Every individual life matters. No-one is unimportant. The “Black Lives Matter” protests around the world, following the death of George Floyd at the hands of policemen in Minneapolis, are rightly demanding that black people must not be treated as second-class citizens, each one matters. The renewed investigation into the disappearance of Madeleine McCann, who was abducted 13 years ago, shows that she matters. The British government has spent £12 million on the investigation because the life of a 4-year-old little girl matters. When a seriously ill person is taken into hospital doctors and nurses do everything they can to save their life, whatever their age or social circumstances, because every life matters.

Societies that have been deeply influenced by the Bible have a high view of the preciousness of every individual person because they understand what God is like. No-one is unimportant in God’s eyes. He knows each of us as individuals and cares deeply for us. In Psalm 139 David wrote, “O Lord, you have searched me and you know me. You know when I sit and when I rise; you perceive my thoughts from afar. You discern my going out and my lying down; you are familiar with all my ways. For you created my inmost being; you knit me together in my mother’s womb. I praise you because I am fearfully and wonderfully made. How precious are your thoughts concerning me, O God! How vast is the sum of them!”

During his ministry many people came to Jesus for help and healing. Jesus never met an unimportant person and never turned anyone away. He welcomed people who were outcasts in their society and taught that there is rejoicing in the presence of the angels of God over one sinner who repents. His love changed people and gave them new hope.

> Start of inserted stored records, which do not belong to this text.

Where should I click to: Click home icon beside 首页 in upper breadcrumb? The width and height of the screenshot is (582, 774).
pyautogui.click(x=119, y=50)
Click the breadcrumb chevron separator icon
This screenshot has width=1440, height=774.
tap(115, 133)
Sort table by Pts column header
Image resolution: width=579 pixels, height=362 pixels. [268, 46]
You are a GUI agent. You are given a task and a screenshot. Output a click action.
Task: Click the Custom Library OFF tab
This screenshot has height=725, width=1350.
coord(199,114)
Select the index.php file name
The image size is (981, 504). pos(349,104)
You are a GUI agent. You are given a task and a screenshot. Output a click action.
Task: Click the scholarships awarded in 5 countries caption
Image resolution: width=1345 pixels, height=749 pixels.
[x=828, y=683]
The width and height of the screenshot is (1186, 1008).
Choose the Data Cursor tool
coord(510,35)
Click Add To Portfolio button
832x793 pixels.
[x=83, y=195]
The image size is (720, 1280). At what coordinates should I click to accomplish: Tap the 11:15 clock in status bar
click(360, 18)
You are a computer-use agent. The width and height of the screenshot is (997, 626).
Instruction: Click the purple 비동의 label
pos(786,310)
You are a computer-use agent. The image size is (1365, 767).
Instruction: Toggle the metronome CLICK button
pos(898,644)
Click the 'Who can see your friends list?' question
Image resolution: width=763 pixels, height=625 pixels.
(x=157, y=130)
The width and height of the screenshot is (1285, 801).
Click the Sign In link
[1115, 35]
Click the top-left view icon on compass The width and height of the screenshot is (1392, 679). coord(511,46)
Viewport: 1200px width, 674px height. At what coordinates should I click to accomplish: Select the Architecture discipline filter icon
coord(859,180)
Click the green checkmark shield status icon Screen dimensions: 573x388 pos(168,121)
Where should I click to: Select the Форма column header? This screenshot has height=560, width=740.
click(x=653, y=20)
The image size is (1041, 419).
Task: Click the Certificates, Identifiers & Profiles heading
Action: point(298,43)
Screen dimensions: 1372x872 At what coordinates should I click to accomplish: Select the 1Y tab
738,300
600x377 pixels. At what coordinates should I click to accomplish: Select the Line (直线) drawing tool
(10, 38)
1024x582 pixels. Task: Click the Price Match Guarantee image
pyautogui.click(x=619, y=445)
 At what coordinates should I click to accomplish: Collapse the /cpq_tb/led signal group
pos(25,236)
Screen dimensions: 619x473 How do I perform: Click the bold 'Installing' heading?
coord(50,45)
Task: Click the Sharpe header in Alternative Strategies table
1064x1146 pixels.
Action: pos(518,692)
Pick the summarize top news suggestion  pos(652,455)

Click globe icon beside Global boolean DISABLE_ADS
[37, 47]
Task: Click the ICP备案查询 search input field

In his early life the apostle Paul hated the name of Jesus and persecuted Christians. He arrested men and women and put them into prison because they were followers of Jesus. When the ascended Jesus confronted him on the road to Damascus he was totally changed. He realised that, despite the evil things he had done, God was concerned for him and loved him. God’s love for him was revealed in the cross where Jesus died for his sins. Later Paul wrote, “I have been crucified with Christ and I no longer live, but Christ lives in me. The life I now live in the body, I live by faith in the Son of God, who loved me and gave himself for me.”